Data is a collection of game results– paths selected, buttons clicked, products chosen, parts failed, minerals found, energy spent, crops yielded, babies born. Use it to train a model and predictions can be made without any understanding of the underlying mechanisms. Life itself is the result of the game of survival played generation after generation, genomes drifting from selective pressure toward the best solution for a particular environment.
While it might seem scary not to understand how a program is able to arrive at correct results, should it matter if it routinely works? We still don’t know how Tylenol works, but that doesn’t stop us from taking 149.3 kilotons of the stuff per year.
In the past 8 years we’ve seen the introduction of R and Python in SQL Server and Azure Machine Learning in the cloud. Machine Learning and Artificial Intelligence are hot topics right now and in the next 8 years I predict we’ll see Microsoft build those capabilities into the SQL engine itself. Currently, Azure Models can be operationalized by calling out to a web service. Within 8 years, I predict you will be able to consume them from a SELECT statement.
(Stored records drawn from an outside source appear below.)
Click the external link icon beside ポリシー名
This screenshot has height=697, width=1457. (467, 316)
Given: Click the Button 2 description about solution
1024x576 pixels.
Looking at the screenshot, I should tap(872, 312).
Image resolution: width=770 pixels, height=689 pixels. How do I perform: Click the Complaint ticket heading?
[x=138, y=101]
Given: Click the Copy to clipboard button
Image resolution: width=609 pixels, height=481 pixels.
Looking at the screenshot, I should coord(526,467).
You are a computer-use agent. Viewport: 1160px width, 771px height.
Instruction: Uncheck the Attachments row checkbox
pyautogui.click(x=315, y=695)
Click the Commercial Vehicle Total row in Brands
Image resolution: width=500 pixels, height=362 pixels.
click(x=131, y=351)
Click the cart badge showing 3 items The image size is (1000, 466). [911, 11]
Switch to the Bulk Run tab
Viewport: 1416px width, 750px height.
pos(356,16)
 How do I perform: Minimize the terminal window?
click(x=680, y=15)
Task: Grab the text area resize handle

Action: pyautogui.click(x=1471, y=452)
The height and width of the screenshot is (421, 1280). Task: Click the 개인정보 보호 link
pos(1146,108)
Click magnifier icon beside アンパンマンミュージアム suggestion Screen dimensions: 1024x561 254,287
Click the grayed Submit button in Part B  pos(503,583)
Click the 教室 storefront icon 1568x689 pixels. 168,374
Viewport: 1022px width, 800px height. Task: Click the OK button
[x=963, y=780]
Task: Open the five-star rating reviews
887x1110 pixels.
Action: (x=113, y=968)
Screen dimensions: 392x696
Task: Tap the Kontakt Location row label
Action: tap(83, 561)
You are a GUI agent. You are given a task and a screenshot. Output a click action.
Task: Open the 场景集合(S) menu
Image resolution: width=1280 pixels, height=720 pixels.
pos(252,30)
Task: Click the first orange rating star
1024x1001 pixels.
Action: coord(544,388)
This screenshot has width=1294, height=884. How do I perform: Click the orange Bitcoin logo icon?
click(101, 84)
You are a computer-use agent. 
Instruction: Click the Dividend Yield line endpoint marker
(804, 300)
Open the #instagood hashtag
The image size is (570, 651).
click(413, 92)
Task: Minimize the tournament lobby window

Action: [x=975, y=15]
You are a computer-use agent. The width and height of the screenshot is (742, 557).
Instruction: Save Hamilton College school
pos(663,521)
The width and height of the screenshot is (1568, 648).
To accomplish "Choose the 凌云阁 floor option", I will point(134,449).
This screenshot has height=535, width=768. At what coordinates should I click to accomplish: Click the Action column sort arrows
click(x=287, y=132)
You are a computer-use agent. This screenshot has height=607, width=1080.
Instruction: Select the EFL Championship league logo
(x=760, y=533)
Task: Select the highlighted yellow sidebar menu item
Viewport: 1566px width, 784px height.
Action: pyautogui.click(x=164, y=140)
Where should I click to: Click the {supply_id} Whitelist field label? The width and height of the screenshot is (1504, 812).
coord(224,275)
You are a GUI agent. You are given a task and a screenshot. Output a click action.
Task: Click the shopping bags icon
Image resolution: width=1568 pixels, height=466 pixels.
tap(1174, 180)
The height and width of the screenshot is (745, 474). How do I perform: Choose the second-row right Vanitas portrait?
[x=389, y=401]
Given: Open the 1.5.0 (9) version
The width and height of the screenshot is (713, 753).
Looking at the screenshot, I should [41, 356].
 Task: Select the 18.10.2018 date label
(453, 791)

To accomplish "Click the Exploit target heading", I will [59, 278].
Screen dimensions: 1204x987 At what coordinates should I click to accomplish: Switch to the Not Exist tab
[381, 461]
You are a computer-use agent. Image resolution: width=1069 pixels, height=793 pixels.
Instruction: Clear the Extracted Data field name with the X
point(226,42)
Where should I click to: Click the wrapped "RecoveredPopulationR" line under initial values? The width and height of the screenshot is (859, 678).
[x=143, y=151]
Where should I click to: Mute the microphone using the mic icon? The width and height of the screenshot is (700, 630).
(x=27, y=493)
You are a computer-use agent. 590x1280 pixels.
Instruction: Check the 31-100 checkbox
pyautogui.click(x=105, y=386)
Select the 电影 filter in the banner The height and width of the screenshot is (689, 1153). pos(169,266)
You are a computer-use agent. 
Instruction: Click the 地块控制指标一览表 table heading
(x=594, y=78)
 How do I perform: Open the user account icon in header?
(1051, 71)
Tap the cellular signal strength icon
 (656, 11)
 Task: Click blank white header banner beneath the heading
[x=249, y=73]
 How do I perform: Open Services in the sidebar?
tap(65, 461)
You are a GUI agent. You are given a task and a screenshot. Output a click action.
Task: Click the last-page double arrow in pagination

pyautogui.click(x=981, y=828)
There’s a good chance I’m wrong about that. Not about the dominance of programs and logic which are effectively written by other programs. That’s inevitable. But rather about it being built into the SQL Server engine. These days, with “serverless” computing, capabilities are spreading out rather than consolidating, and they’re all being tied together via web interaction. So perhaps Azure’s web-consumable models are the end game. But I think there’s power in being able to merge data and analysis on the fly without the overhead of stitching together HTTP calls. We’ll just have to see if there’s enough value to make it happen.